The darkness of the family four is offset by two comic turns from Robyn Cohen as Sheila, a rose-colored sister getting married to get out, and a very funny Liz Herron as Sister Mary Kate supplying the obligatory nun jokes. But humor and a whimsical set by John G. Williams don't appease either the young Johnny or the audience. We are afraid, very afraid, of Eddie Jones with that butcher knife and bloodstained apron, and the increasingly insane Annie Abbott who seems to love food more than her children.
It's hard not to think of Ionesco or Albee with characters this grotesque, but Shanley's absurdism is far subtler. He uses just enough to keep the dialogue unsettling. The Vietnam veteran brother Joey (Jeffrey Stubblefield) takes a swig of Bud and proclaims to the audience, "I love beer." Then he says it again, with a big smirk. Young Johnny (Johnny Clark), as the young playwright on his sister's wedding day, runs up to his mother and cries out, "Ma! How about some breast milk?" We can't tell if these are jokes, or if these people are so upset that this is actually how they talk.

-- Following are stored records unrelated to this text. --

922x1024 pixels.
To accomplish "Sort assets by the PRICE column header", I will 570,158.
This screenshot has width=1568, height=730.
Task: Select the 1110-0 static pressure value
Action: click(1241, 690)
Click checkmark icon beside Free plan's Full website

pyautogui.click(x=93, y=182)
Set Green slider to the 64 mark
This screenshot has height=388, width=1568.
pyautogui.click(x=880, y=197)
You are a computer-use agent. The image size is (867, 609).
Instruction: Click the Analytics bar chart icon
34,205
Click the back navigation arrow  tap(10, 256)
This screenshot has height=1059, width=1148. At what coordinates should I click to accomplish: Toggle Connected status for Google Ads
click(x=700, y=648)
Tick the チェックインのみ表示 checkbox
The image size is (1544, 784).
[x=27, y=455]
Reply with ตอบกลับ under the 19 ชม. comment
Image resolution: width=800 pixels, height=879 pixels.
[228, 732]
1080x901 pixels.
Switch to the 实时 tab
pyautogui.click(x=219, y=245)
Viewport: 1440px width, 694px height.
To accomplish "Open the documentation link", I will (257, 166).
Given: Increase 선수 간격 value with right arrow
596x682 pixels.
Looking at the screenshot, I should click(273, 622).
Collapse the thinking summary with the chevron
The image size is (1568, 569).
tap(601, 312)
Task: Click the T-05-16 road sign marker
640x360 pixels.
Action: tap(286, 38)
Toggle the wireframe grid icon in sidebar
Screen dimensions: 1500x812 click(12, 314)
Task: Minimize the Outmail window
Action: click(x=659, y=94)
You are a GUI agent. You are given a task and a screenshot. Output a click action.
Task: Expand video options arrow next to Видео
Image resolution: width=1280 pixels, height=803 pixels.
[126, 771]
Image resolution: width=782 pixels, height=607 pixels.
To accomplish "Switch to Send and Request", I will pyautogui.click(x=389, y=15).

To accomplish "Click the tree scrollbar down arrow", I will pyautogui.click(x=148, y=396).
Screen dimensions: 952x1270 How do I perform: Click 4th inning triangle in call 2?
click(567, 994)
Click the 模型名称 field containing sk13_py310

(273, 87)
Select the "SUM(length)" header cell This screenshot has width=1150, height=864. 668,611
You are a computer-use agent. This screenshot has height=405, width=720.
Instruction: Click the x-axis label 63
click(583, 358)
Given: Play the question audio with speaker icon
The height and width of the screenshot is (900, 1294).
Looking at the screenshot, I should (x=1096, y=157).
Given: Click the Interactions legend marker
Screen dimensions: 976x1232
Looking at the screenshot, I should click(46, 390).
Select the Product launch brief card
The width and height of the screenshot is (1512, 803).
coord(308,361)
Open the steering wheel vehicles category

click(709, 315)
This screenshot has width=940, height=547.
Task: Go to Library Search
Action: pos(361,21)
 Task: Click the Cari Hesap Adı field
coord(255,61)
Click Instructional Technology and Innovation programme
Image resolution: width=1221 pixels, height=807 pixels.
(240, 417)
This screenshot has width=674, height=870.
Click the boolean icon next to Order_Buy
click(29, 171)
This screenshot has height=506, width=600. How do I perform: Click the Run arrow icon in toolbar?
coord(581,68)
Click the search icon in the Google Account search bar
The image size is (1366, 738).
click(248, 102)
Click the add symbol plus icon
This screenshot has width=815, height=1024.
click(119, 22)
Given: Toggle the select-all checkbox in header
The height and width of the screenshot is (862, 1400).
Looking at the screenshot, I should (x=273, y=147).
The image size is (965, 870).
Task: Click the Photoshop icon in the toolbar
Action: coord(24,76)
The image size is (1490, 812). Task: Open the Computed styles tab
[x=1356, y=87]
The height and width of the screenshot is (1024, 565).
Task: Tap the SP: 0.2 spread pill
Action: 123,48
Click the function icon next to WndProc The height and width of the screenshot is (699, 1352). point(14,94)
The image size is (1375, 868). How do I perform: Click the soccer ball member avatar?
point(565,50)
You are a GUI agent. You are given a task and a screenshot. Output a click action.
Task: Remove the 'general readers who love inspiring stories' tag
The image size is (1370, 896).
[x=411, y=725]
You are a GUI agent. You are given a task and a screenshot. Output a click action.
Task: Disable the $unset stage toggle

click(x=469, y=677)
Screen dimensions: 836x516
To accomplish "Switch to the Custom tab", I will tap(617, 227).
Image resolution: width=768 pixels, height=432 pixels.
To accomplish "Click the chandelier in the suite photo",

Shanley intersperses his touches of madness and magic with realist dialogue, like a long scene between the teenage Johnny and his Vietnam vet brother, our favorite part of the play. They're sitting in front of the TV shining shoes and pushing each other's buttons, talking about chicks and drugs and insulting each other. It goes on for a long time. Then Eddie Jones comes out ready to hunt rabbits in the Bronx and gives Johnny his ring. Joey's jealousy and the ensuing confrontation with Ma are pure family emotion. Of course, in the next scene, Johnny is summoning up his dead parents' demons. Somehow, Shanley makes it all hold together, as the narrative of a playwright's growth.
Vs. Theatre is a young company, founded in 2003, but you wouldn't know it from the high quality of this production. A strong design team, centered by Anita Khanzadian's actor-driven style of direction, makes the play simple, classy, and heartbreaking in its clarity. Before it disappears, Beggars plays Thursdays, Fridays and Saturdays at 8 pm and Sundays at 7 pm through October 9th at the Victory Theatre Center, 3326 West Victory Blvd, Burbank, CA 91505. Tickets are $25 and are available by calling 818-841-4404. Lots of free street parking is available.